In the book Texturing and Modeling: A Procedural Approach, one of the authors (I believe it was Perlin) provided two functions he uses to re-distribute values in the unit range:

function bias(t, b) return math.pow(t, math.log(b)/math.log(0.5)) end
function gain(t, g) if t<0.5 then return bias(1.0-g, 2.0*t)/2.0 else return 1.0-bias(1.0-g, 2.0-2.0*t)/2.0 end end

The bias function is used to push values toward one end or the other; values of b less than 0.5 push values of t nearer to 0, while a bias greater than 0.5 push the values toward 1. gain uses bias, and has the effect that if g is less than 0.5, the values are pushed toward the ends, while greater than 0.5 values are pushed toward the middle. In both these functions, 0.5 for the bias or gain factor results in the linear curve. For example:

If the linear curve looks like this:



then the same curve with bias(0.2) applies looks like this:



bias(0.8) looks like:



gain(0.2) looks like:



and gain(0.8) looks like:



In all cases, if t is in the range 0,1 then the output will also be in the range 0,1.

[lipsryme 1522]

Basically I want something similar to how a depth buffer is distributed from [0,1]. Have more precision from let's say [0, 0.5] and less from [0.5, 1.0].

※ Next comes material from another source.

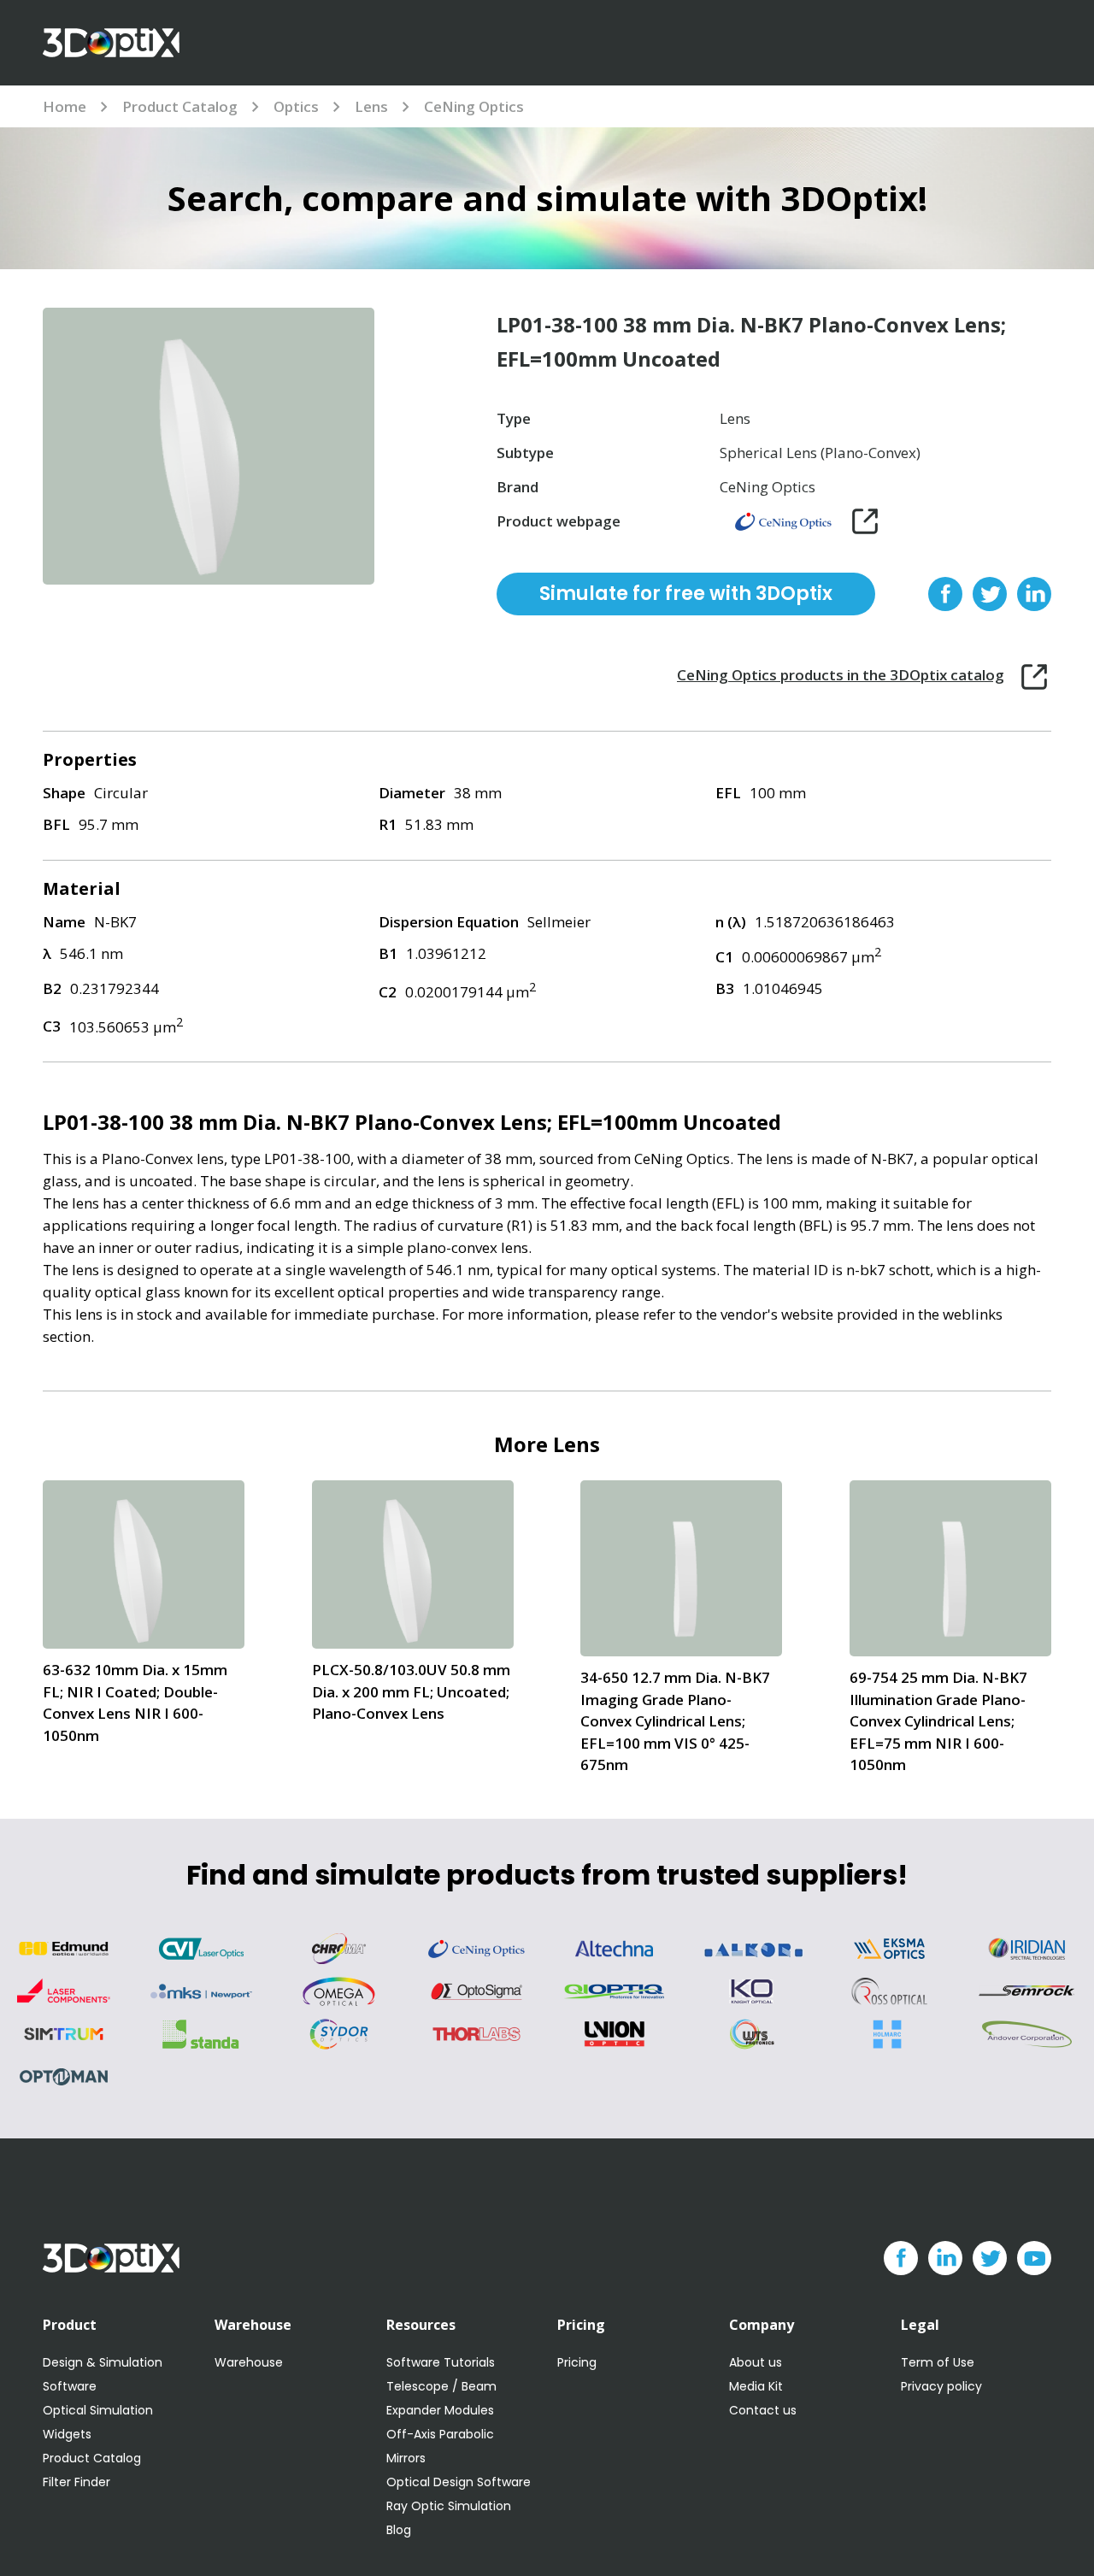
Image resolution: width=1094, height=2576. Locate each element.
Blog (398, 2529)
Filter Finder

I want to have this for a slider UI element where I need to tweak a variable in the [0,1] range but need more fine grain control over the first lower range than the higher range.

Hmm you might be right I could try using a power function...

 

@JTippetts That is awesome, I'll try that out asap

Edited May 10, 2016 by lipsryme

[Krypt0n 4753]

a power function should do. The range will stay [0,1], but the curve/distribution will change.

 

however, keep in mind that you cannot really rasterize in non linear space, hence you need to do the depth conversion in pixelshader.

[lipsryme 1522]

Using a power function like the one described by JTippetts works perfectly, thank you !

For some reason I was thinking about a log function but completely forgot that the pow function is the one I was looking for.

 

@Krypt0n I was just using the depth buffer behavior as an example, the usage for this is for a more general functionality (e.g. more fine grained control over parameters in UI element sliders)

Edited May 11, 2016 by lipsryme

[__0BZEN__ 120]

That's the kind of things sometimes seen in inputs. And yeah, power functions. The rationale is simple. X in range ]0, ...], 0 pow(X) = 0, 1 pow(X) = 1, anything in between is in the range [0, 1], continuous.